We told his stories. Made speeches and read poetry. Played his music. (There was that voice again. His voice.) And in honoring and celebrating Jason’s memory, we honored and celebrated our own memories, too. No more dismissing it as meaningless adolescent drama / stupidity / naivety / grandiosity / whatever. We were here. This mattered. Attention: paid.

And then…

Back to Seattle. Back to school, where there is a new job with the same wonderful teacher I worked for last year, and a classroom to get ready for our new students. Back home, to my children and husband and new kittens. Back home to finish out a beautiful summer. And to start again, with all the good and the bad and the old and the new inextricably, lovingly, hopelessly tangled.

4 comments:

Observations of a Crazy World said...

I am touched by your blog. It is often funny how things happen the way they do. I have been following your blog for awhile - but haven't really had time to catch up on my reading until this morning.

A week ago I lost a friend to suicide - a friend that I too had let slip through the cracks of life (family, work, etc.). Although I was very angry with him for his choice, once the grieving started it was hard to stop.

But then the gang was together again. Telling stories, sharing life and laughing. I miss him very much but it was a touch point to remember to take the time, to make the time. To not only honor old memories, but make some new ones as well.

I am sorry for your loss.

Trisha said...

Your way with words is so profound. Reading things like this is hard for me, because it triggers my own flood of memories and losses, but your power in a few sentences is something I had to mention.

Great post.

guest said...

Hi there,

I found your blog after following a link from a Wallyhood discussion thread. Last night I spent quite a long time reading all your posts about your son, who sounds quite a bit like my own troubled boy. He just started kindergarten last month (language immersion - gah!!), and things are not going well. I am devastated and not coping very well. Reading your blog last night, I cried and cried, mostly with relief to know that someone has gone through this before. ...Someone who has probably stood in line behind me at Irwins more than once. It seems like everyone I know has kids who love school and are doing beautifully. Yesterday I dropped my son off in his classroom after a doctor's appointment, and the sight of 27 children sitting in perfect formation on the rug -- legs crossed, hands folded neatly and still in laps, eyes focused on the teacher -- felt like a punch to the stomach.
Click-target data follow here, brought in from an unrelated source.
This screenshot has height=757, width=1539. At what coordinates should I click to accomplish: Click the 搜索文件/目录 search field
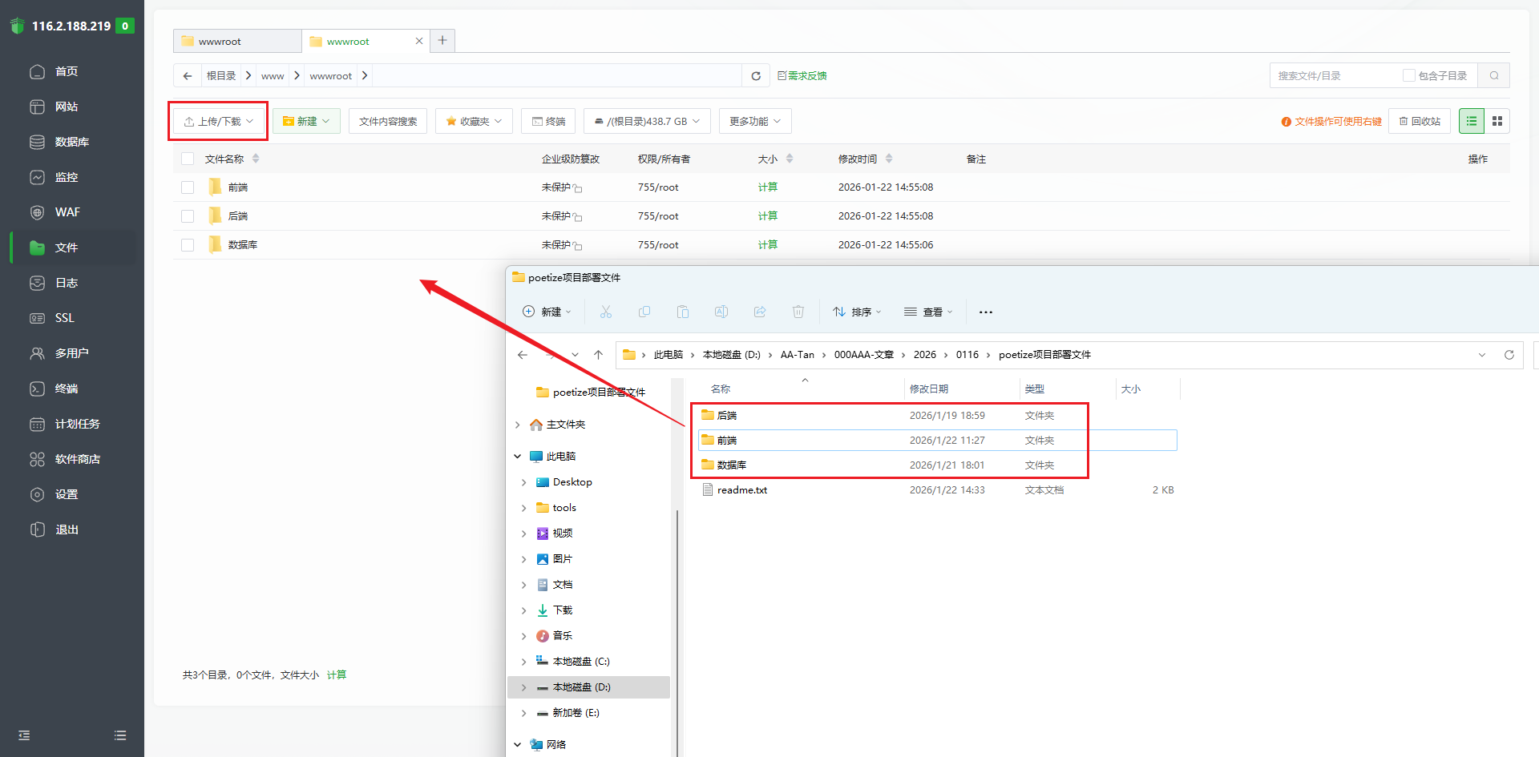[1335, 76]
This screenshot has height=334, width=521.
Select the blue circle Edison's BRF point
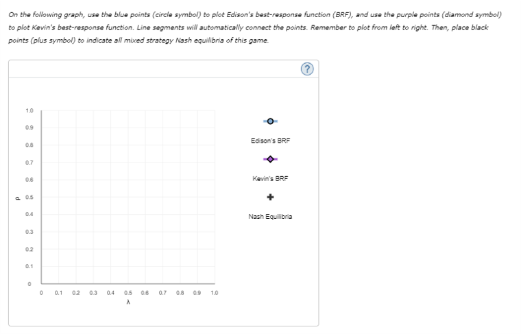(270, 121)
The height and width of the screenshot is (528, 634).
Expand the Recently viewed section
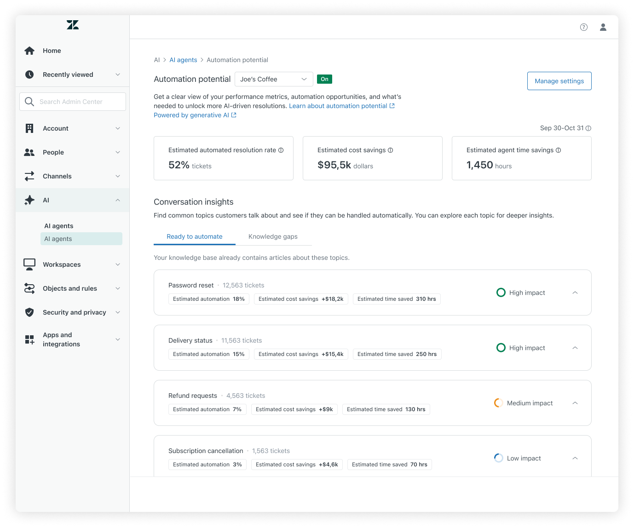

Reading your stories helped me realize that I desperately need to find a support system, before I self-destruct. Do you have a recommendations for moms groups open to people struggling with behavioral problems? My partner and I have been blind-sided by all of this because our kid has been a very easy and sweet kid most of his life, until he started acting out at preschool a few months ago. Boredom, the teachers claimed, so we swept it under the rug and held our breath at the start of kindergarten. Now that it's clear that we have a real problem, we are reeling. My partner copes by shutting down a bit -- when he comes home from a stressful day at work, he doesn't want to hear about our son's problems of the day or hash out theories with me. Do you have any recommendations?

I'll stop here because I don't know if this message will get to you and it makes me sad just to talk about all this... thank you.

Floor Pie said...

Hi "guest,"
Thank you so much for getting in touch with me. Sending you a virtual high five right now.
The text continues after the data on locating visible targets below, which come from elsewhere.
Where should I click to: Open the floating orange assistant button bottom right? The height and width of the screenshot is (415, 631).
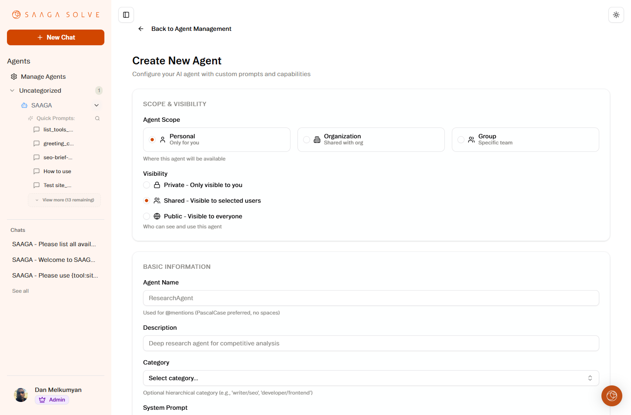tap(612, 396)
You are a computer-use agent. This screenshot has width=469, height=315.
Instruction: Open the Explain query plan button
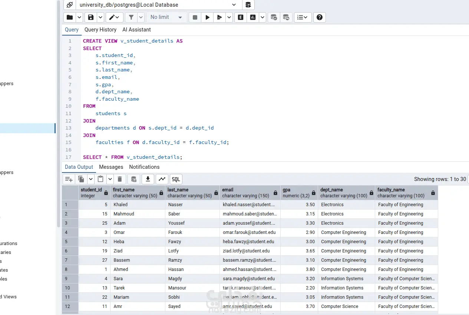coord(241,17)
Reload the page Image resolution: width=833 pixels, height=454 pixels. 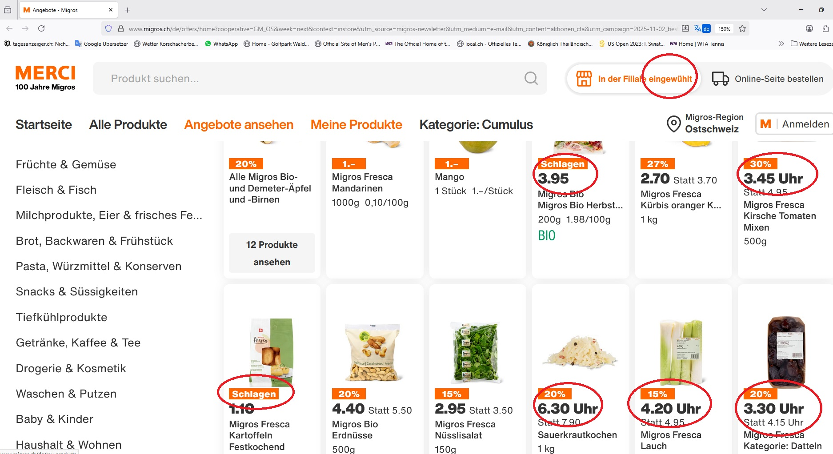tap(41, 29)
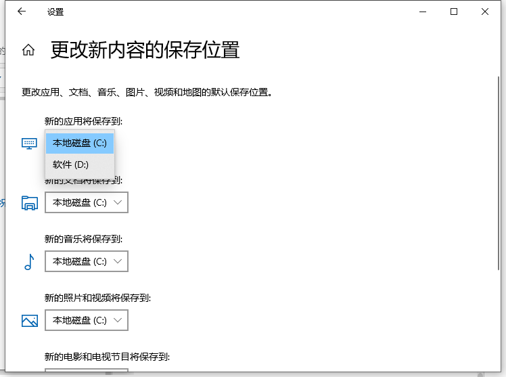Select 本地磁盘 (C:) in the open list
The image size is (506, 377).
[x=80, y=143]
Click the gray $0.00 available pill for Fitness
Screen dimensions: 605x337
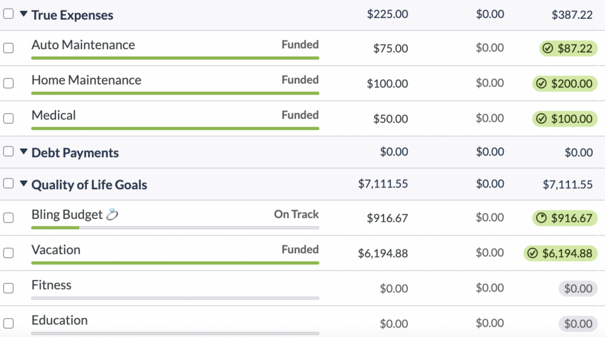[x=578, y=289]
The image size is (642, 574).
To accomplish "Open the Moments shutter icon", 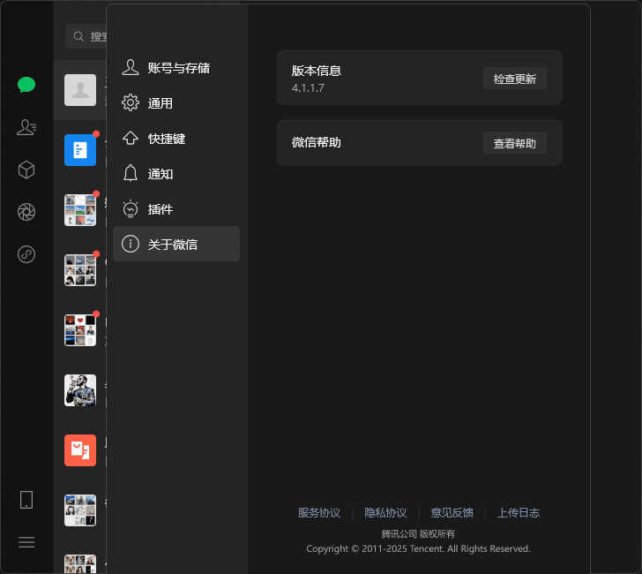I will coord(26,212).
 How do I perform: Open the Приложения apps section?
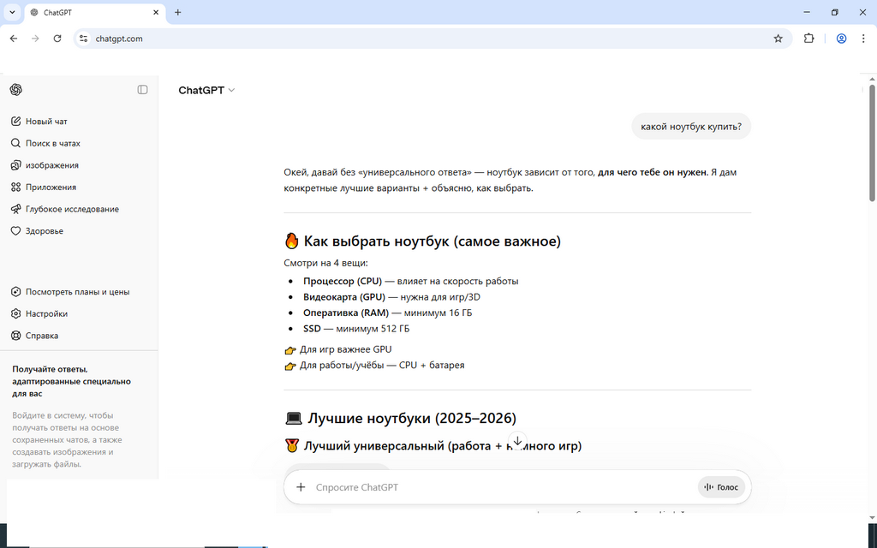click(50, 188)
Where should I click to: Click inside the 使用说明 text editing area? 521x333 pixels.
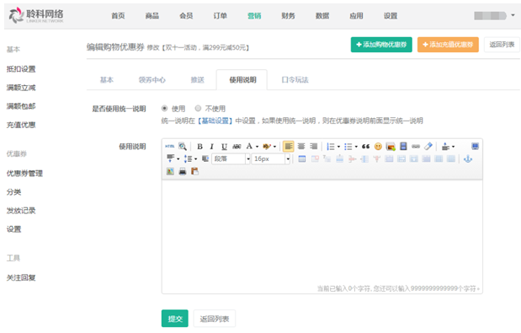click(322, 233)

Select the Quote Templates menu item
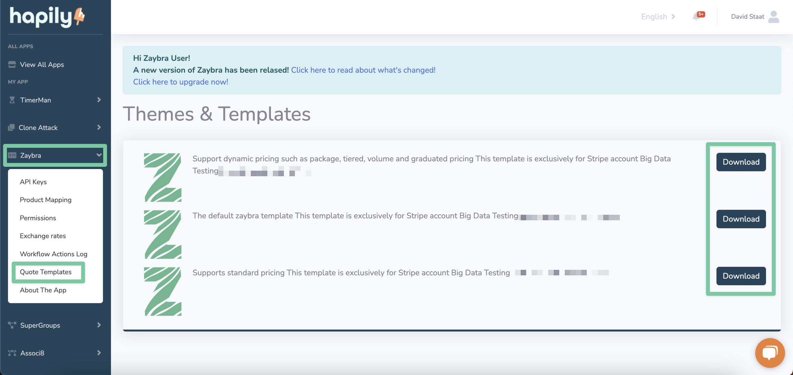pos(46,271)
You are NOT alone! I don't know of any organized parents' groups other than Seattle's Special Education PTSA and SEAAC (another SpEd rights group whose full name escapes me at the moment). But parents like us are out there, and those organizations are a good place to start meeting them.

I highly recommend checking out the book Shut Up About Your Perfect Kid! and the Facebook group of the same name. Great community there.

Hang in there. It really, truly does get better!